Renée a 83 ans, un âge où on n’attend plus grand-chose de la vie. Elle vit seule entourée de meubles d’une valeur inestimable, une fortune qui pourrait faire craquer un homme malgré son âge. Elle a perdu son mari, une union issue d’un mariage de raison. Elle est laide, disgracieuse, et affronte son vieillissement avec une lucidité cruelle. Son corps se délite, porte les stigmates du temps passé. Corps difforme, flétri. Corps avachi, flasque, grumeleux. La vieillesse est pour Renée une entreprise de démolition.
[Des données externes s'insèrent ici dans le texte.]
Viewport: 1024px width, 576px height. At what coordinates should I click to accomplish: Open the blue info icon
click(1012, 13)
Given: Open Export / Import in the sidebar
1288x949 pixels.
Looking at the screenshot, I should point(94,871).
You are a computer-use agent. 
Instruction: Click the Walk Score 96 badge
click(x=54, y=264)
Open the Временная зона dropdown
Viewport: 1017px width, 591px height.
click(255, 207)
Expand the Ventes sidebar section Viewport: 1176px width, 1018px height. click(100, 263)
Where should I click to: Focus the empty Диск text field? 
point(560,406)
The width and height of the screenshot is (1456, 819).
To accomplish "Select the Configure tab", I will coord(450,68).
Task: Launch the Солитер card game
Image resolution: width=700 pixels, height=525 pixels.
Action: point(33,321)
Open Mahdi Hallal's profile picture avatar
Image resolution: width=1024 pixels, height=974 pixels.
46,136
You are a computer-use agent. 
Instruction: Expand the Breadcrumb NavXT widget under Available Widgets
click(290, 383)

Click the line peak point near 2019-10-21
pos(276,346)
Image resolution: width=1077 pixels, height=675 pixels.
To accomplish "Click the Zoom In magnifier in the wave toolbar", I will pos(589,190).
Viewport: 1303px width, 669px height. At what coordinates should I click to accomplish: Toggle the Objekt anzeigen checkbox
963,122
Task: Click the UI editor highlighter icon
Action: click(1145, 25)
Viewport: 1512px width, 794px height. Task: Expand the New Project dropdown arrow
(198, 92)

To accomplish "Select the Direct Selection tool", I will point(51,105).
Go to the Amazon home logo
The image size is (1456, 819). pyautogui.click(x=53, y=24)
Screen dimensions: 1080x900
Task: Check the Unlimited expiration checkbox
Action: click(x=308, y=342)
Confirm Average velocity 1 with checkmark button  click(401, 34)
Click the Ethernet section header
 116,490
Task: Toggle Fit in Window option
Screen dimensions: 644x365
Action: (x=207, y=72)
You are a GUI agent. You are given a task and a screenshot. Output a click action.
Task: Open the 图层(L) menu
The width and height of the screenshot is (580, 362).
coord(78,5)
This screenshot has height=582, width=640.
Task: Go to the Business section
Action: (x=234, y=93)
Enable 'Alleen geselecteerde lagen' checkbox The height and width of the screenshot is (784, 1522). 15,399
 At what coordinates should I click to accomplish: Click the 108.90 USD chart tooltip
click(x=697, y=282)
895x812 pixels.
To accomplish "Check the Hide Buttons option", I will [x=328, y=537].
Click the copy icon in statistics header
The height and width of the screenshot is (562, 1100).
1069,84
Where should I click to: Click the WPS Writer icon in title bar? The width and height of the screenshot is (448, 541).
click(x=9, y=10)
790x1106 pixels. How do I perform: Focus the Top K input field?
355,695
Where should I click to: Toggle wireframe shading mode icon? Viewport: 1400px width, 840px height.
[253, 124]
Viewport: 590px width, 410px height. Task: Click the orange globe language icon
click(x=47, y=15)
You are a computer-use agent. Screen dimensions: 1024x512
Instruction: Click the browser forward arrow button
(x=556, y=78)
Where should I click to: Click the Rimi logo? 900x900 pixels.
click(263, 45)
Habituée à la solitude, avec comme seules activités la messe, les courses et quelques sorties, elle sait qu’on ne lui adresserait pas un regard si ses bijoux somptueux n’attiraient la convoitise.
“À nos âges un rien nous sert d’occupation. (…) Sur mon frigo j’aimante consciencieusement la liste de mes courses et de mes quelques rendez-vous : carottes, vinaigre, café, dentiste, banque, rhumatologue. Et à la réflexion, j’intitule ma liste ”Ma vie” parce que c’est exactement ça. Le sentiment qu’aucune vie n’aurait dû être aussi vide et vaine que la mienne l’a été. La conviction qu’aucun dieu vraiment juste ne laisserait nos corps s »abîmer, ne les laisserait parvenir à ce point ou le désir aveugle peut s’aveugler.”
Justement, c’est à la messe que Renée rencontre Sandor, jeune homme élégant, séducteur et entreprenant, qui s’intéresse à elle. Les désirs bruyants de Renée s’affolent, remontent à la surface. “Il n’y a pas d’âge pour les rêves de midinettes, les entrejambes moites.” Quel prix devra-t-elle payer pour échapper à la solitude ? Trouver des raisons de se sentir encore désirable et vivre une dernière fois des lendemains aimants ? Elle va jouer son va-tout sur cette relation et tout miser sur un dernier sursaut du désir.
Mais ce jeune homme si délicat, si prévenant, aux allures de mari idéal, veut tout d’elle, non seulement sa richesse, mais aussi son âme. Renée, pas dupe, préfère ne rien savoir de ses motivations. Certes Sandor en veut à son argent mais il est prêt à la sortir de l’enfer. Un jour, Renée fait la connaissance de Nelly, elle aussi embarquée dans un prochain mariage arrangé et également désespérée par le désastre de la décrépitude des corps. Elles partagent leur angoisse de la mort et imaginent un subterfuge pour conjurer la décomposition post-mortem. Un pied-de-nez à la mort et à la putréfaction incontournable. Leur amitié va ouvrir l’horizon des possibles et les conduire l’une et l’autre vers des décisions inattendues.
Emmanuelle Bayamak-Tam essaye d’apprivoiser la mort et nous aide à nous familiariser avec ce qu’elle a de plus effrayant. On frissonne à ces évocations d’une crudité mordante. Aucune complaisance dans l’état des lieux de la déconfiture. Un simple fait. Insupportable, intolérable. Le naufrage d’une vie, c’est tout.
Tout est remarquable dans ce roman. Un style à couper le souffle, une histoire d’une richesse narrative exceptionnelle. Emmanuelle Bayamak-Tam mérite d’être reconnue pour ce qu’elle est : une grande écrivaine.